En l’occurrence, une vie presque banale dans le pays de l’Oncle Sam, qui, s’il a toujours prôné l’ascension sociale, est aussi celui où la spirale qui vous tire vers le bas peut être la plus violente. Prise dans l’œil du cyclone, Stephanie a été engloutie, essorée, puis jetée là, au milieu d’une tonne de paperasse, avec un bébé à charge et un compagnon violent qui lui a fait toutes les misères du monde. Et pourtant, elle va se relever. Toute honte bue - mais souvent le rouge au front - elle va solliciter les caisses d’aide sociale, vivre dans une caravane, dans un studio minable où les fenêtres gèlent à l’intérieur quand vient l’hiver. Avec Mia, elle va traverser toutes les tempêtes et se contenter du sourire de sa gamine pour surmonter les obstacles, nombreux, qui vont se mettre sur sa route.

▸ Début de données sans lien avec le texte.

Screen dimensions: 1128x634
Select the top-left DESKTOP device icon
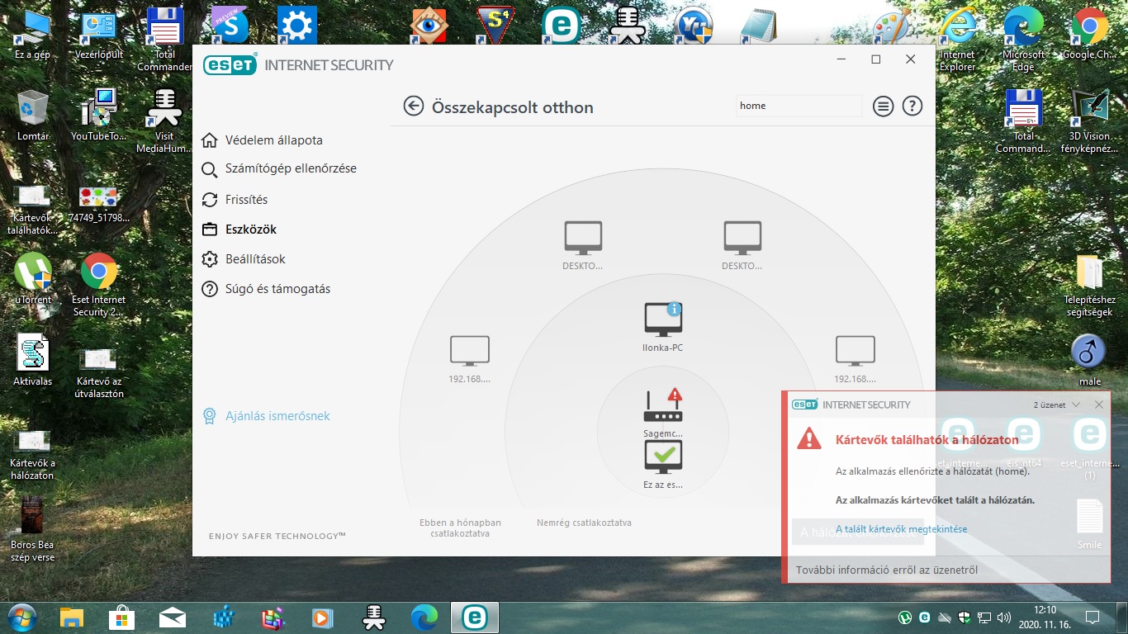click(583, 238)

Pour y arriver, Stephanie tient un blog, devenu le livre que vous tiendrez peut-être bientôt entre les mains. Elle raconte les maisons - des plantes, des clowns, de Lori - la crasse, l’irrespect, mais aussi les petites attentions, un cadeau, parfois. Tombé sous son charme, Barack Obama parle d’un témoignage "inébranlable d’une mère célibataire qui lutte pour joindre les deux bouts". Une incroyable leçon de courage et de résilience.